══ INFORMATION PROVIDED
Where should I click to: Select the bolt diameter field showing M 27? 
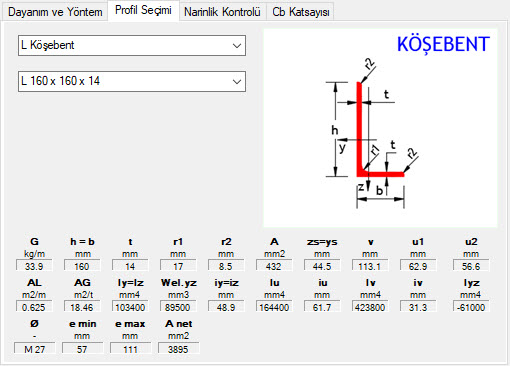point(34,349)
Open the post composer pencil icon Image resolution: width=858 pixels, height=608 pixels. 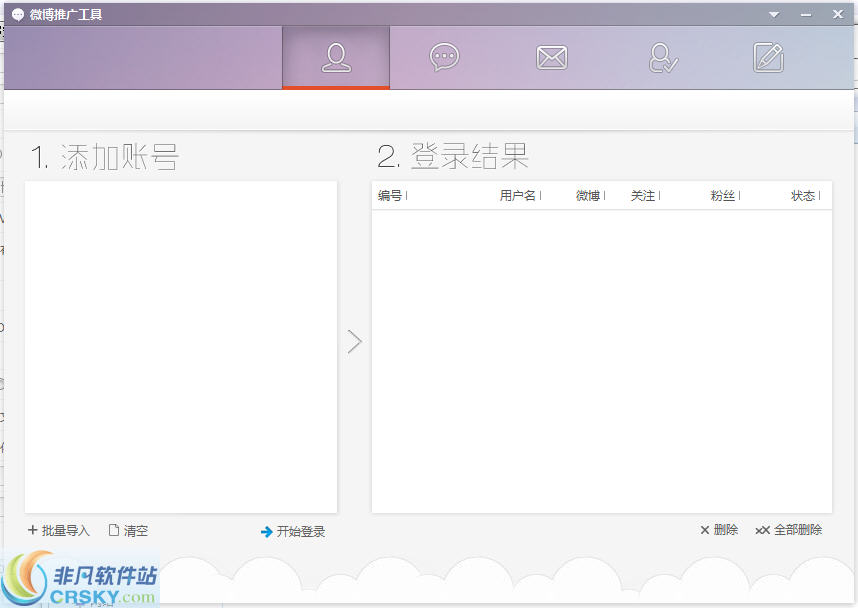click(767, 57)
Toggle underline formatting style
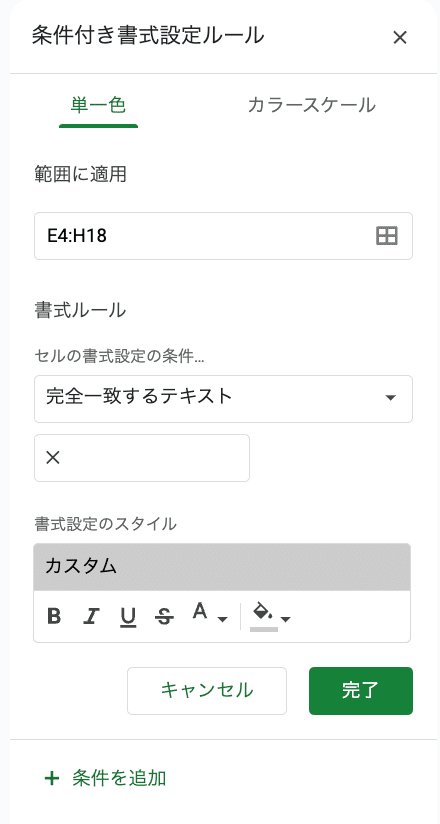This screenshot has width=440, height=824. pyautogui.click(x=128, y=616)
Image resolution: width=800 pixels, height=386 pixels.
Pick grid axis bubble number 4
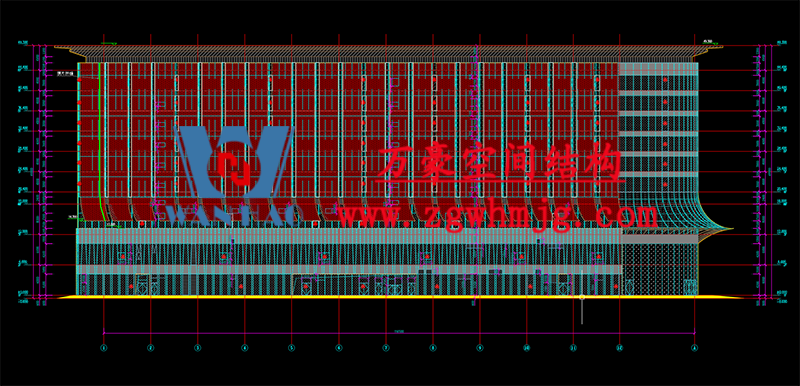coord(244,348)
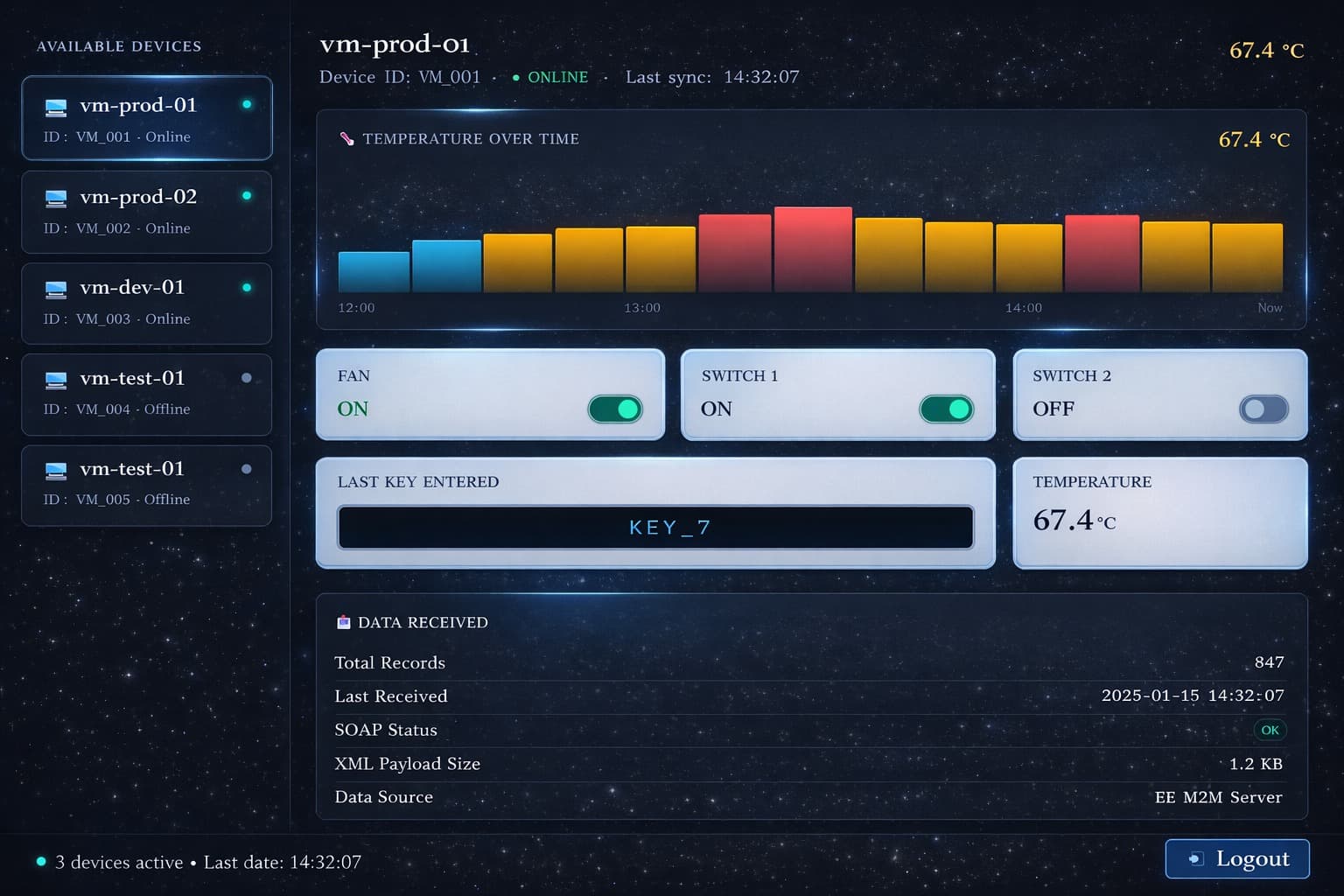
════
### TASK REQUIREMENTS
Copy exactly, and copy nothing else: the lines from the one containing "Image resolution: width=800" through the end of the data, both ends included, with pictures left out.

### TASK ANSWER
Image resolution: width=800 pixels, height=386 pixels.
Pick grid axis bubble number 4
coord(244,348)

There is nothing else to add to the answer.